Stored data:
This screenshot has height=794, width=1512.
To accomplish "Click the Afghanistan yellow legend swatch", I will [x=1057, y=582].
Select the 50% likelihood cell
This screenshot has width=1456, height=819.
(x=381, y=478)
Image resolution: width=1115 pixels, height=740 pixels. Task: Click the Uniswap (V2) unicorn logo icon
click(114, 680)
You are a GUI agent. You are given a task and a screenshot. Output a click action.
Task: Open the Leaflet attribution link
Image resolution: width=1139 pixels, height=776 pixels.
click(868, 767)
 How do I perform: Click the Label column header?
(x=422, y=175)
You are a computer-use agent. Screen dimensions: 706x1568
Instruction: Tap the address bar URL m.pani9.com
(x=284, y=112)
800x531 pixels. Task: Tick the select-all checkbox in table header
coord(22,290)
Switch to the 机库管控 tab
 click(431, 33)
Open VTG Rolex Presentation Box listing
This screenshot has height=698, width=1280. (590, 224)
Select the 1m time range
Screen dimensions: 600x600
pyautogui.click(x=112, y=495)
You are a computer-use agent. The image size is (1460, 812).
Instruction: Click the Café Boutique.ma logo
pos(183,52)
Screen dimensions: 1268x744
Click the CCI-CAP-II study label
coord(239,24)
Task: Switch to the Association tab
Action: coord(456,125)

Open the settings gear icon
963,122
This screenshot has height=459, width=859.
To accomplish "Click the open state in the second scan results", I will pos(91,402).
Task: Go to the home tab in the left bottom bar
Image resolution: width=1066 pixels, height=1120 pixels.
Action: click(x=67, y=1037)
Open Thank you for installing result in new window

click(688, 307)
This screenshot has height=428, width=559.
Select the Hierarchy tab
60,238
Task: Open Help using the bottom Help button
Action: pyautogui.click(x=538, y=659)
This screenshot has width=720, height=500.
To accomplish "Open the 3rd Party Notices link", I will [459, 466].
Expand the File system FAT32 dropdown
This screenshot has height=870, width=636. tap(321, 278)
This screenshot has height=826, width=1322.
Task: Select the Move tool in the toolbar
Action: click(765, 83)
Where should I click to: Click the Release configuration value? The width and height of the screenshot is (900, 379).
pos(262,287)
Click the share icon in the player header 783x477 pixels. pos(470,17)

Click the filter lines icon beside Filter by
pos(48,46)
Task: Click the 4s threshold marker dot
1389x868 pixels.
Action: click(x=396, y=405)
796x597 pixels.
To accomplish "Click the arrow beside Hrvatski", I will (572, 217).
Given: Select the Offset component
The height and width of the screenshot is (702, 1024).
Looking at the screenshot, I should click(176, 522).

● What the exercise asks
Line by line, copy the records exactly.

● Task output
This screenshot has height=794, width=1512.
To accomplish "Click the Afghanistan yellow legend swatch", I will [x=1057, y=582].
Select the 50% likelihood cell
This screenshot has width=1456, height=819.
(x=381, y=478)
Image resolution: width=1115 pixels, height=740 pixels. Task: Click the Uniswap (V2) unicorn logo icon
click(114, 680)
You are a GUI agent. You are given a task and a screenshot. Output a click action.
Task: Open the Leaflet attribution link
Image resolution: width=1139 pixels, height=776 pixels.
click(868, 767)
 How do I perform: Click the Label column header?
(x=422, y=175)
You are a computer-use agent. Screen dimensions: 706x1568
Instruction: Tap the address bar URL m.pani9.com
(x=284, y=112)
800x531 pixels. Task: Tick the select-all checkbox in table header
coord(22,290)
Switch to the 机库管控 tab
 click(431, 33)
Open VTG Rolex Presentation Box listing
This screenshot has height=698, width=1280. (590, 224)
Select the 1m time range
Screen dimensions: 600x600
pyautogui.click(x=112, y=495)
You are a computer-use agent. The image size is (1460, 812).
Instruction: Click the Café Boutique.ma logo
pos(183,52)
Screen dimensions: 1268x744
Click the CCI-CAP-II study label
coord(239,24)
Task: Switch to the Association tab
Action: coord(456,125)

Open the settings gear icon
963,122
This screenshot has height=459, width=859.
To accomplish "Click the open state in the second scan results", I will pos(91,402).
Task: Go to the home tab in the left bottom bar
Image resolution: width=1066 pixels, height=1120 pixels.
Action: click(x=67, y=1037)
Open Thank you for installing result in new window

click(688, 307)
This screenshot has height=428, width=559.
Select the Hierarchy tab
60,238
Task: Open Help using the bottom Help button
Action: pyautogui.click(x=538, y=659)
This screenshot has width=720, height=500.
To accomplish "Open the 3rd Party Notices link", I will [459, 466].
Expand the File system FAT32 dropdown
This screenshot has height=870, width=636. tap(321, 278)
This screenshot has height=826, width=1322.
Task: Select the Move tool in the toolbar
Action: click(765, 83)
Where should I click to: Click the Release configuration value? The width and height of the screenshot is (900, 379).
pos(262,287)
Click the share icon in the player header 783x477 pixels. pos(470,17)

Click the filter lines icon beside Filter by
pos(48,46)
Task: Click the 4s threshold marker dot
1389x868 pixels.
Action: click(x=396, y=405)
796x597 pixels.
To accomplish "Click the arrow beside Hrvatski", I will (572, 217).
Given: Select the Offset component
The height and width of the screenshot is (702, 1024).
Looking at the screenshot, I should click(176, 522).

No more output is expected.